By Jeff Brumley
A CBF-supported conference called to help Newtown-area clergy has inspired Fellowship leaders to develop plans for responding to man-made disasters like the Sandy Hook Elementary massacre.
The April 26 workshop in Connecticut has similarly led other participants, including Mercer University and former CBF pastor Greg Hunt, author of Leading Congregations through Crisis, to consider ways to provide spiritual and emotional support to local pastors and first-responders following such horrific events.
“I saw a potential breakthrough as these groups came together,” CBF Responds coordinator Charles Ray said of all those gathered at Wilton Baptist Church, a Fellowship congregation located about 20 miles south of Newtown.
The event was co-sponsored by CBF organizations in Arkansas, Missouri, Oklahoma, South Carolina and Texas. CBF disaster response also provided funds.
“I thought: what if we could put all this together to form a new template – a new way forward?” Ray said.
While Ray and others interviewed said it’s too early to predict what such a template might look like, it would likely build on what was done in Wilton – sessions for ministers in need of counseling themselves.
‘Crushed with good will’
One problem local clergy identified was being immediately overwhelmed by well-meaning supporters from around the nation.
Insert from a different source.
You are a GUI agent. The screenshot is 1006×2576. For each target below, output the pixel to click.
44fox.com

Wilton Baptist Pastor Jason Coker described it as being “crushed with good will, but crushed nonetheless.”
That can possibly be avoided if CBF and other faith-based groups think in terms of being second-responders who go in weeks or months later to assess what affected communities need going forward, said Hunt, who was one of the speakers at the Wilton event.
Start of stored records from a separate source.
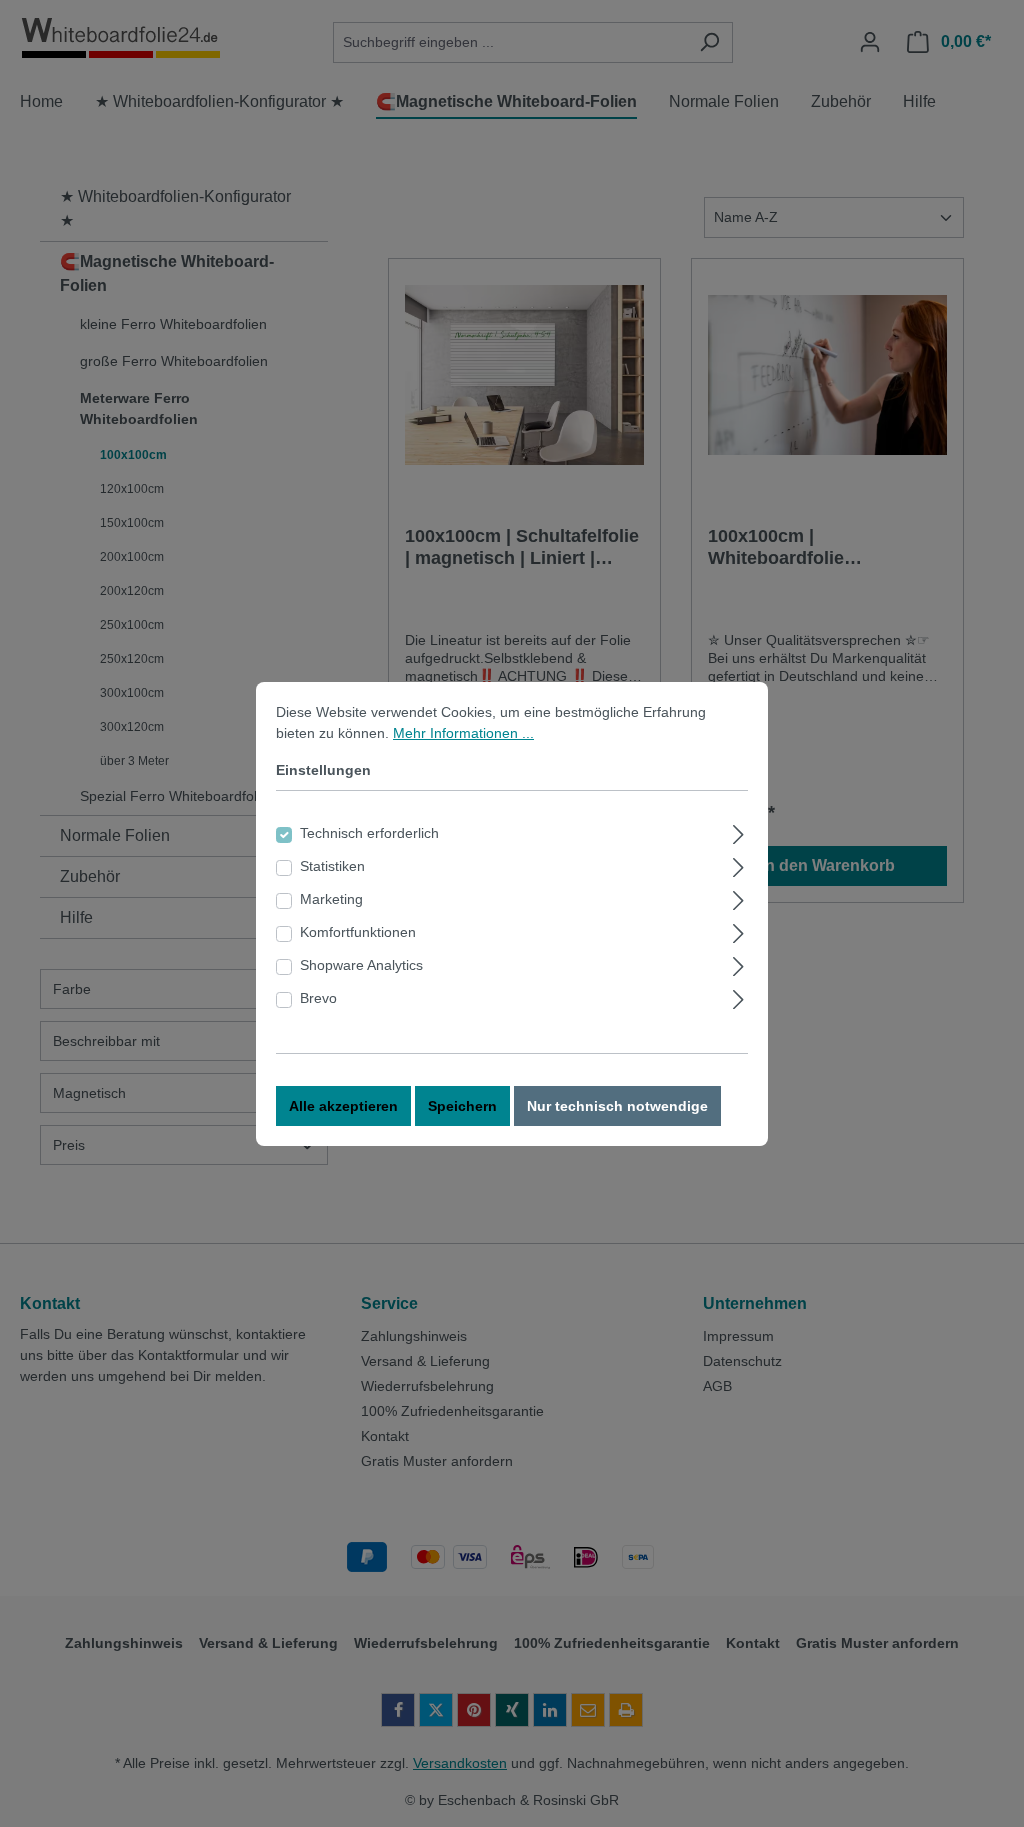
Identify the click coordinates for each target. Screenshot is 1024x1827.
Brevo (318, 998)
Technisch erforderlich (369, 833)
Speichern (462, 1106)
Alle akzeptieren (343, 1106)
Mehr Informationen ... (463, 733)
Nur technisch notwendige (617, 1106)
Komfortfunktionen (358, 932)
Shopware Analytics (361, 965)
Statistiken (332, 866)
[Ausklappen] (738, 831)
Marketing (331, 899)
Hunt said the workshop revealed that one need will almost always be providing pastoral and other care to local ministers in such situations.
“If we had come in immediately, it wouldn’t have been welcomed, because those ministers were overwhelmed with the kindness and concern,” Hunt said. Some four months after Sandy Hook, “there is enough time to pause and take measure of what they went through.”
‘Get them talking’
Hunt said a disaster-relief plan for tragedies like Newtown should include chaplains, counselors and workshops capable of addressing the isolation and stress that pastors face in order to prevent burnout.
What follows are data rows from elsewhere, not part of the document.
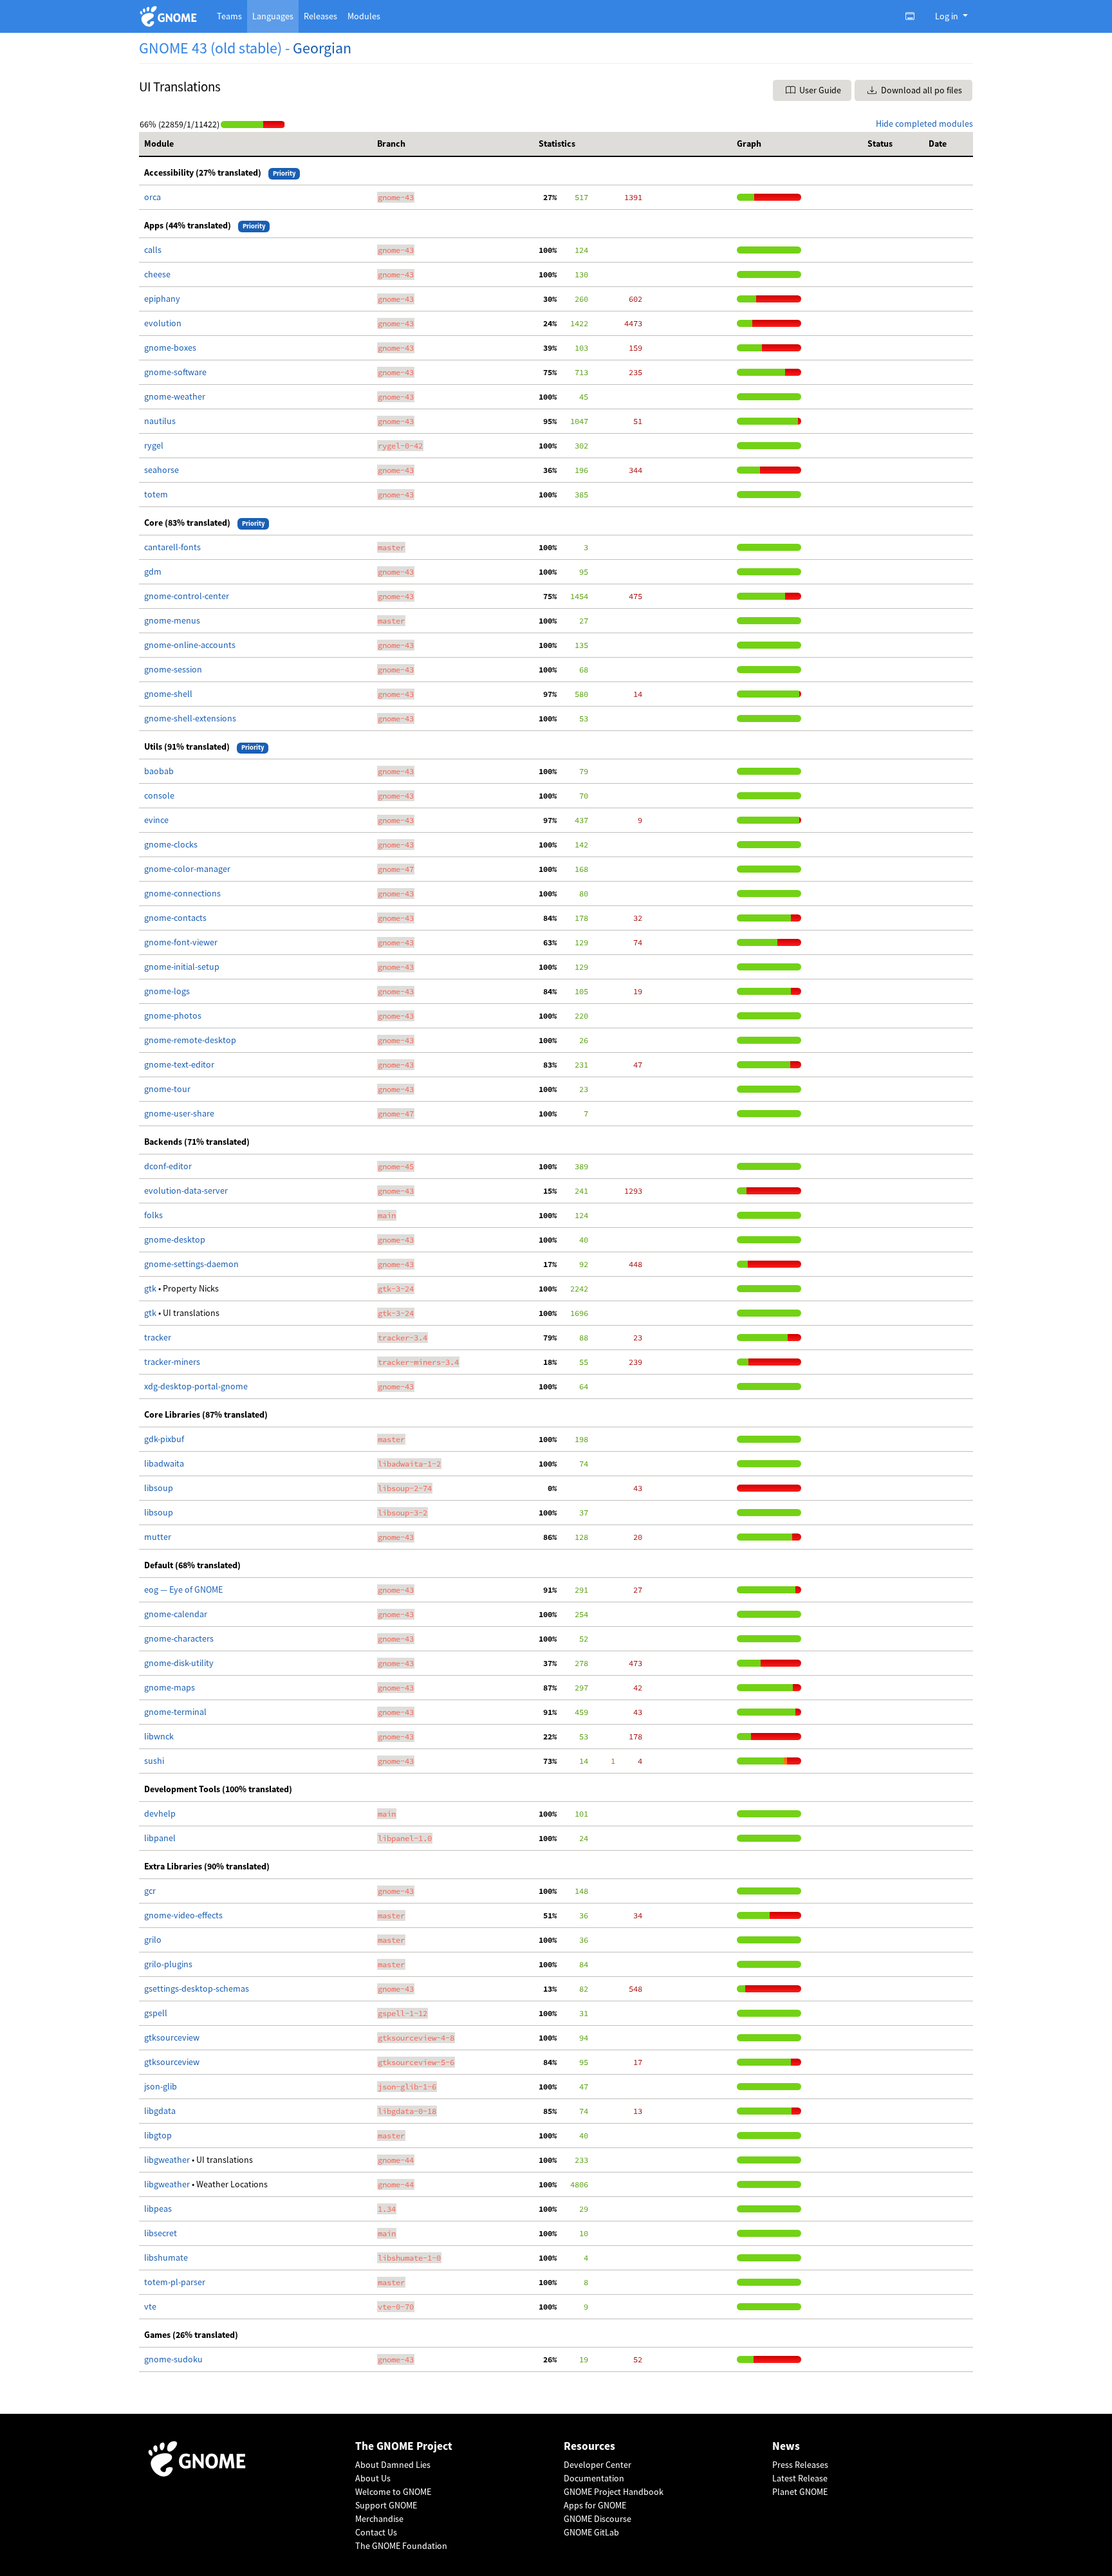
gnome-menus (172, 620)
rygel (153, 445)
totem (156, 494)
“We could create a kind of response system like what we did up here,” he said about the Connecticut workshop. “That allows us to go in there and gather pastors together and get them talking to help them heal and strengthen and regain their missional bearing.”
He said a second-responder approach is right in line with the CBF disaster-relief philosophy of going in later and staying longer.
Even so, CBF responders will have to rethink what disaster relief means in man-made tragedies, said Tommy Deal, the Fellowship’s national disaster-response coordinator. “People think of disaster and they think of feeding or mucking out, distributing food and water,” Deal said. But with the shootings in Connecticut, disaster relief may mean swapping out chainsaws for chaplains.
Deal said there are common denominators in man-made and natural calamities. “They are similar in the fact that there are people in crisis and God’s people are carriers of light in dark times,” he said.
The essential questions are the same, too: “Can we bring comfort, can we bring strength, and can we be a listening ear or that soft shoulder?”